I am gonna try some of your good ideeas. The pigeon has a matcho attitude and i hope he will put up with me.


----------



## chriss80

Piggis is camera shy, when I come near him to film him pecking at the seeds he stops. I am not really sure when I am going to manage to show him pecking.


----------



## chriss80

This is the video. It seems that all the places I tried to upload it they just reduce the quality of my videos considerably, I don’t know why but is most inconvenient. Hope you can see that he is not swallowing any of his seeds. He just pecks at them and drops them back down. He just appears to be eating.

This is sthe link:

http://video.google.co.uk/videoplay?docid=4085768223976042226


----------



## Maggie-NC

It was hard to tell if he swallowed any but you might try some smaller seed. Even though nothing I saw pointed to PMV, the fact that he is two years old means he should be able to swallow seed the size in the bowl, but, try some smaller ones.

He is a lovely pigeon.

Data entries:
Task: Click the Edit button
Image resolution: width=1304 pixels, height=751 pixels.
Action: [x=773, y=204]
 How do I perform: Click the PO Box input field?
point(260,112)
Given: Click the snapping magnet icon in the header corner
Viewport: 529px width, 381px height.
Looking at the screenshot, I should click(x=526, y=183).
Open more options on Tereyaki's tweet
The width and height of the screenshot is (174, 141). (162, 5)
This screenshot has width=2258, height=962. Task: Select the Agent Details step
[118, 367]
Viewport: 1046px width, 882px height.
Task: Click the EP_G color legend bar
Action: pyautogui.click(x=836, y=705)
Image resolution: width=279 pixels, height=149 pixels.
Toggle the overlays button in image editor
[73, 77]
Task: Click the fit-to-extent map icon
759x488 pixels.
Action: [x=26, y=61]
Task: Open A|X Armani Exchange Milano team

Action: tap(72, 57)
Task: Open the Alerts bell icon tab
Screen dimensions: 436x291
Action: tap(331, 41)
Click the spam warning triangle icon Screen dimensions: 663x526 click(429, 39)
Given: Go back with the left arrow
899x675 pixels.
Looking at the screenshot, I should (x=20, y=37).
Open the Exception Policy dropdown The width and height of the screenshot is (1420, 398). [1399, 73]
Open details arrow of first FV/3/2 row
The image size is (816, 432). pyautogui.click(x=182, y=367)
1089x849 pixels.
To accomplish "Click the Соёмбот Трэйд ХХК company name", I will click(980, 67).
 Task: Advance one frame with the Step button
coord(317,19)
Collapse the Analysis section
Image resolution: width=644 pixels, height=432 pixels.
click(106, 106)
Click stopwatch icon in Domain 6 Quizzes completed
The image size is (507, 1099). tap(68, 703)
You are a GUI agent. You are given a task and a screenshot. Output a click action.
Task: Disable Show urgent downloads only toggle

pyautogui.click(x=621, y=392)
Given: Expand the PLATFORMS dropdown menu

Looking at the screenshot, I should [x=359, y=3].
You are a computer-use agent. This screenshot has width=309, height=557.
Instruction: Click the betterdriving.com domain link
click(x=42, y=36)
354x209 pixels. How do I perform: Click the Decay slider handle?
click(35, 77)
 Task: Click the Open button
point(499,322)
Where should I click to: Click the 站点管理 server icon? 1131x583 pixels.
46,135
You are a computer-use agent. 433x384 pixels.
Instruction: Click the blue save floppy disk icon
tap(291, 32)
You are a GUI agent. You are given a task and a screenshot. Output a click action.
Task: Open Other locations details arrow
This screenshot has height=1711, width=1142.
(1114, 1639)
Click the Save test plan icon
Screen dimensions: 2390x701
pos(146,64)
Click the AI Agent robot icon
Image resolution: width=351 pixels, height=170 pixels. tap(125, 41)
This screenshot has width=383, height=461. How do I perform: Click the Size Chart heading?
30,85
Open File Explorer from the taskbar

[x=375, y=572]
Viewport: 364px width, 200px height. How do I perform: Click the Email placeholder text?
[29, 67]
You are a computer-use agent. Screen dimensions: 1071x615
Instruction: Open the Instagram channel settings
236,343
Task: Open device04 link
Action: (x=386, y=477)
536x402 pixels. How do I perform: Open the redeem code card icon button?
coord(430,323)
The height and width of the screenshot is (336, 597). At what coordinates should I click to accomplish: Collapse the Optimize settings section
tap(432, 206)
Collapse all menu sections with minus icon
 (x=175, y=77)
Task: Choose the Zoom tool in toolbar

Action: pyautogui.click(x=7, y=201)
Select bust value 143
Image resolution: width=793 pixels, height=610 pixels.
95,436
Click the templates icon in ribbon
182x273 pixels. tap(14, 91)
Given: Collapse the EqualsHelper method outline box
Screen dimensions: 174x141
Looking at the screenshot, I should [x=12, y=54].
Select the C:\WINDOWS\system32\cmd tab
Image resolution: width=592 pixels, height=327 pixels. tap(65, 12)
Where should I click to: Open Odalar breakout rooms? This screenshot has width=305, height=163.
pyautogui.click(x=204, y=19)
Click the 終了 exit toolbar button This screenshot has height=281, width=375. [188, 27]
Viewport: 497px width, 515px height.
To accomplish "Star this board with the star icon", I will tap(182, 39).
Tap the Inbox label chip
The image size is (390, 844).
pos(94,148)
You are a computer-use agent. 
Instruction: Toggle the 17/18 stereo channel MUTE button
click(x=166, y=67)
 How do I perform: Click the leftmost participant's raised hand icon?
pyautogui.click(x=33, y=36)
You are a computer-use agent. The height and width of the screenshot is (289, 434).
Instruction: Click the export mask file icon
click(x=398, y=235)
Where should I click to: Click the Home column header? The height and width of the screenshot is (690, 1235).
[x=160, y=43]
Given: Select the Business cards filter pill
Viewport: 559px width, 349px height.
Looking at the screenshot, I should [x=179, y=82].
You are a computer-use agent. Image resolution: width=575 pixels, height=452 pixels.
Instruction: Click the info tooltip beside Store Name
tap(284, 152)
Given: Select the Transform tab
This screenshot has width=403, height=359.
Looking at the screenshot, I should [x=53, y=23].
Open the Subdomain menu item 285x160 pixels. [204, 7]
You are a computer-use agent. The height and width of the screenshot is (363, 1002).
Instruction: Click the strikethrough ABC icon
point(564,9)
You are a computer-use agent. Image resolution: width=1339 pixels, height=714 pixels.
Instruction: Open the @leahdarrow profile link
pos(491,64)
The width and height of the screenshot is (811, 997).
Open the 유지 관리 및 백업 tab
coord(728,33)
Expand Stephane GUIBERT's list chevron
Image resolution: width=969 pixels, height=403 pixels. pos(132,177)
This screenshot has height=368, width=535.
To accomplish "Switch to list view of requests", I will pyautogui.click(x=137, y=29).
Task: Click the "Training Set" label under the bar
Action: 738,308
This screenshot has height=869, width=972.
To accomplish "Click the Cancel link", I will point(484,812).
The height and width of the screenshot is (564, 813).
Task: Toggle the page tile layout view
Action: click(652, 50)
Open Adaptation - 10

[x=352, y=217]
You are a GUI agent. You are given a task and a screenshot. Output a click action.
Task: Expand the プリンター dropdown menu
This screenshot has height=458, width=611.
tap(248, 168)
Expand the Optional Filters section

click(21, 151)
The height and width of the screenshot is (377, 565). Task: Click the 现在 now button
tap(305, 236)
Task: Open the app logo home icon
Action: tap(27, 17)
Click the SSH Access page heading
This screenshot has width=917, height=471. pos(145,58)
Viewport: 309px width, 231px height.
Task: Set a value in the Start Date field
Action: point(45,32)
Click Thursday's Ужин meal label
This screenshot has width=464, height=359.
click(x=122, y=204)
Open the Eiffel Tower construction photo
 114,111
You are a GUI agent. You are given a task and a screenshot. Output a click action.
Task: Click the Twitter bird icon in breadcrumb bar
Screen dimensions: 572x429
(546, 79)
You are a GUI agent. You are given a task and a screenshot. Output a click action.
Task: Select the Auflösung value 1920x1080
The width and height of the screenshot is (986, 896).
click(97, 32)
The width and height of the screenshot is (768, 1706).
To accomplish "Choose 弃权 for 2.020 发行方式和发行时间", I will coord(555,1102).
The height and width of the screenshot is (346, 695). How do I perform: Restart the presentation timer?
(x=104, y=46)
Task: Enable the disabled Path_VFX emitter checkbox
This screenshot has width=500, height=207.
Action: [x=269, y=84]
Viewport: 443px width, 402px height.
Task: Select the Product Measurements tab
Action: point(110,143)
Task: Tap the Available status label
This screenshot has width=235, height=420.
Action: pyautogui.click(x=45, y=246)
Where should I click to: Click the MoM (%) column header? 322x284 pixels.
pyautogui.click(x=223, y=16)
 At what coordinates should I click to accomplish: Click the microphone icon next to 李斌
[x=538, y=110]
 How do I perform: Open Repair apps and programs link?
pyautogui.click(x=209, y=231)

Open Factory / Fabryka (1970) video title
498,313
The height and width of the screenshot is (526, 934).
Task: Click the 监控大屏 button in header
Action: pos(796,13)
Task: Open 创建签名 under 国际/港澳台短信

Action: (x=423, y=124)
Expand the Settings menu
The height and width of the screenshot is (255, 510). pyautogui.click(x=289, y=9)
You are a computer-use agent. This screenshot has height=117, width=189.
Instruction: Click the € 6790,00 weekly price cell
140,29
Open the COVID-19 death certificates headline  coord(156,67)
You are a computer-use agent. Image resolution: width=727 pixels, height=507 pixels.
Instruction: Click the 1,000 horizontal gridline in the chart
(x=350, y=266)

> _PROBLEM REQUIREMENTS_
In the forum thread, why is chriss80 unsure when he will manage to show Piggis pecking at the seeds? You won't need the rows for this.

> _RESULT FOR THIS TASK_
Piggis is camera shy. Whenever chriss80 comes near him to film him pecking at the seeds, he stops.